Facts: Petitioner was charged in the CFI with frustrated homicide, for having allegedly inflicted upon victim with a kitchen knife and with intent to kill, several serious wounds on different parts of the body, requiring medical attendance for a period of more than 30 days, and incapacitating him from performing his habitual labor for the same period of time. On December 29, 1949, at eight o’clock in the morning, the accused pleaded not guilty to the offense charged, and at 10:15 in the evening of the same day Benjamin Obillo died from his wounds. Evidence of death was available to the prosecution only on January 3, 1950, and on the following day, January 4, 1950, an amended information was filed charging the accused with consummated homicide. The accused filed a motion to quash the amended information alleging double jeopardy, motion that was denied by the respondent court; hence, the instant petition for prohibition to enjoin the respondent court from further entertaining the amended information.
Issue: Whether the amendment of the information charged against the accused constitute Double Jeopardy.

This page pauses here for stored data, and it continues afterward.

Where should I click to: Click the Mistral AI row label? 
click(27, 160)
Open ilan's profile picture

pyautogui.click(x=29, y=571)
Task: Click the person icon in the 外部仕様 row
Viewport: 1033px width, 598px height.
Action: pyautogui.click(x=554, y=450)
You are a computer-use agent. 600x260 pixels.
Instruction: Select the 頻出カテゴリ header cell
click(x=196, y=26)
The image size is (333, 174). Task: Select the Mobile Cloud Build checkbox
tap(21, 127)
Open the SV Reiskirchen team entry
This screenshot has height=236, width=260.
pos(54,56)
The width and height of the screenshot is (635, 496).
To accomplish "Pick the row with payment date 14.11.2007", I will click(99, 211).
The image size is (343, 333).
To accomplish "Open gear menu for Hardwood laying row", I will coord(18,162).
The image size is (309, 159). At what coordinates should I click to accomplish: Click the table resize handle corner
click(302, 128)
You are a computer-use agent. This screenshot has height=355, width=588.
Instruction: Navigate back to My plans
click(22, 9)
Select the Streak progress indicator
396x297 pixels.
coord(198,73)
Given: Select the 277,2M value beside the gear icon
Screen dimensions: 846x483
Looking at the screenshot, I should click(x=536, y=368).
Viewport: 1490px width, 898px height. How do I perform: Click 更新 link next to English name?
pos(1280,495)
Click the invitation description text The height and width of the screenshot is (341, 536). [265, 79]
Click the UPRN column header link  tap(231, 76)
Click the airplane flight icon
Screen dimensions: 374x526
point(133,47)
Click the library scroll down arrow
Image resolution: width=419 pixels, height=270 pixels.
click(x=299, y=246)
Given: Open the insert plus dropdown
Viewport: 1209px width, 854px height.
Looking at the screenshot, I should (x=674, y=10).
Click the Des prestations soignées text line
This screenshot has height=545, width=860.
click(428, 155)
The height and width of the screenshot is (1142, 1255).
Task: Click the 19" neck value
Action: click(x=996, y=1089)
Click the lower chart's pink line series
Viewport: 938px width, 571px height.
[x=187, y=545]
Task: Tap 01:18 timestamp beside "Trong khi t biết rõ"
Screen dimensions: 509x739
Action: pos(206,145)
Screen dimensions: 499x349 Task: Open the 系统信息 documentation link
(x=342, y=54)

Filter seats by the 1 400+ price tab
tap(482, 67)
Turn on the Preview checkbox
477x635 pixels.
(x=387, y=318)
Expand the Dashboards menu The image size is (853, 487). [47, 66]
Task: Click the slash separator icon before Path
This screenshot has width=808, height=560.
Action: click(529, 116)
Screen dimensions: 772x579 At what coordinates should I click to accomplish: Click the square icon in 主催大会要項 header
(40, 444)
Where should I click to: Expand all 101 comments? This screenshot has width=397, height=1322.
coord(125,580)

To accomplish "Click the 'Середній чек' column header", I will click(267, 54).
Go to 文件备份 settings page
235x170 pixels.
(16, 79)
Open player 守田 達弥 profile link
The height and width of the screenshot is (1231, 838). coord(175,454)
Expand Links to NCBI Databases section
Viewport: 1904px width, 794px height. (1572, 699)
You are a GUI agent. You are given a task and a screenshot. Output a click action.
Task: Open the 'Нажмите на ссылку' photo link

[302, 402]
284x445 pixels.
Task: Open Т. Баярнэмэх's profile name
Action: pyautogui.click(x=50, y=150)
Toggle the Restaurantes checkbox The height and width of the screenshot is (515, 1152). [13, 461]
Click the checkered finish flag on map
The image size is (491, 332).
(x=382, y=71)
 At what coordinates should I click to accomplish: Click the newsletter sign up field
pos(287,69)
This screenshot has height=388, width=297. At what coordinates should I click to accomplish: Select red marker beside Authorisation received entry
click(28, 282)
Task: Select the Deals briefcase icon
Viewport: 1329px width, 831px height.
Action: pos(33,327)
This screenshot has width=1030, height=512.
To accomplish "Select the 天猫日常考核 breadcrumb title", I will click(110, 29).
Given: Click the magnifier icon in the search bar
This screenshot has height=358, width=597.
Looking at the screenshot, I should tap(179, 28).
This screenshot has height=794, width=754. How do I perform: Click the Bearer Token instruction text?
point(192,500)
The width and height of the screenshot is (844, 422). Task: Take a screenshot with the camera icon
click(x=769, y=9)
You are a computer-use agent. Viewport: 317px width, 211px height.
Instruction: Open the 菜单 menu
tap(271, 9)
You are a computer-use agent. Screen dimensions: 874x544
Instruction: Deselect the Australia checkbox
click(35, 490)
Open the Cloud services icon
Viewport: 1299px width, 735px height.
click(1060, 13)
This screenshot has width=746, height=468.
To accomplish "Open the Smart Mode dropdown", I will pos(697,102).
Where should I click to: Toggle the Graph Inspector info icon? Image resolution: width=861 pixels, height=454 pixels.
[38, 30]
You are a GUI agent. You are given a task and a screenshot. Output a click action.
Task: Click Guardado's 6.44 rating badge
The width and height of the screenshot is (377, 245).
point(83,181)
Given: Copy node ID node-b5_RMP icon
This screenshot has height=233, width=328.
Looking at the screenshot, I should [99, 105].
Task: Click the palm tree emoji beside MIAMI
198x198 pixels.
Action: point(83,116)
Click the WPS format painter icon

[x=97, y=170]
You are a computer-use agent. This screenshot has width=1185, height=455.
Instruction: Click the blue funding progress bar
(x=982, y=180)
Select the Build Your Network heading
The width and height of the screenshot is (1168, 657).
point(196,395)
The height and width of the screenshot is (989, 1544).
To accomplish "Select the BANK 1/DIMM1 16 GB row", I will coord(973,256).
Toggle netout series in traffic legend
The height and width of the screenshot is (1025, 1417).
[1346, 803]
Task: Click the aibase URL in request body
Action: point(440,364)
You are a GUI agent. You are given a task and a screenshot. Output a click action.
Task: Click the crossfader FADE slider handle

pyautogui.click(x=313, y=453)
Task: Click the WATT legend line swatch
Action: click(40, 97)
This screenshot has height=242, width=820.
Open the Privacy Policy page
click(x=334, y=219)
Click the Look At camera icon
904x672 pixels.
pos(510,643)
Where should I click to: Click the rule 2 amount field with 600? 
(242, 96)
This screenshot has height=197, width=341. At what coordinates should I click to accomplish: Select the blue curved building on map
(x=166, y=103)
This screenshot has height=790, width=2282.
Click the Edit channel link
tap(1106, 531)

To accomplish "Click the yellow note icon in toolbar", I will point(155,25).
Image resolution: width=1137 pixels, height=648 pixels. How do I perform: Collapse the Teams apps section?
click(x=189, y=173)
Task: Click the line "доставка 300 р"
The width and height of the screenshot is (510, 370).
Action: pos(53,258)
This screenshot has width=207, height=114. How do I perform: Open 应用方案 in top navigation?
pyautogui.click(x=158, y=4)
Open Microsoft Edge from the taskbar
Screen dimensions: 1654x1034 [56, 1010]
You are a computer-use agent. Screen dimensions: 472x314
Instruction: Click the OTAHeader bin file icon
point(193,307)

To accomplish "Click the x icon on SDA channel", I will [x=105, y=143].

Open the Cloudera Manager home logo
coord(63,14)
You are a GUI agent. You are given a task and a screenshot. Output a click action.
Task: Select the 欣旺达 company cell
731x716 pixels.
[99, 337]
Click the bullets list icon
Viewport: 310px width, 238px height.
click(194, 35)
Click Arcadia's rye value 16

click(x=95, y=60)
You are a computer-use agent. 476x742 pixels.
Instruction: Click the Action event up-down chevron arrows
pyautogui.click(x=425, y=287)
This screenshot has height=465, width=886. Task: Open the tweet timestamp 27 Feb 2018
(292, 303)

Held: No, It must be noticed that the protection of the Constitution inhibition is against a second jeopardy for the same offense, the only exception being, as stated in the same Constitution, that “if an act is punished by a law and an ordinance, conviction or acquittal under either shall constitute a bar to another prosecution for the same act.” The phrase same offense, under the general rule, has always been construed to mean not only the second offense charged is exactly the same as the one alleged in the first information, but also that the two offenses are identical. There is identity between the two offenses when the evidence to support a conviction for one offense would be sufficient to warrant a conviction for the other. This so called “same-evidence test” which was found to be vague and deficient, was restated by the Rules of Court in a clearer and more accurate form. Under said Rules there is identity between two offenses not only when the second offense is exactly the same as the first, but also when the second offense is an attempt to commit the first or a frustration thereof, or when it necessary includes or is necessarily included in the offense charged in the first information. In this connection, an offense may be said to necessarily include another when some of the essential ingredients of the former as alleged in the information constitute the latter. And vice-versa, an offense may be said to be necessarily included in another when all the ingredients of the former constitute a part of the elements constituting the latter. In other words, on who has been charged with an offense cannot be again charged with the same or identical offense though the latter be lesser or greater than the former. “As the Government cannot be with the highest, and then go down step to step, bringing the man into jeopardy for every dereliction included therein, neither can it begin with the lowest and ascend to the highest with precisely the same result.”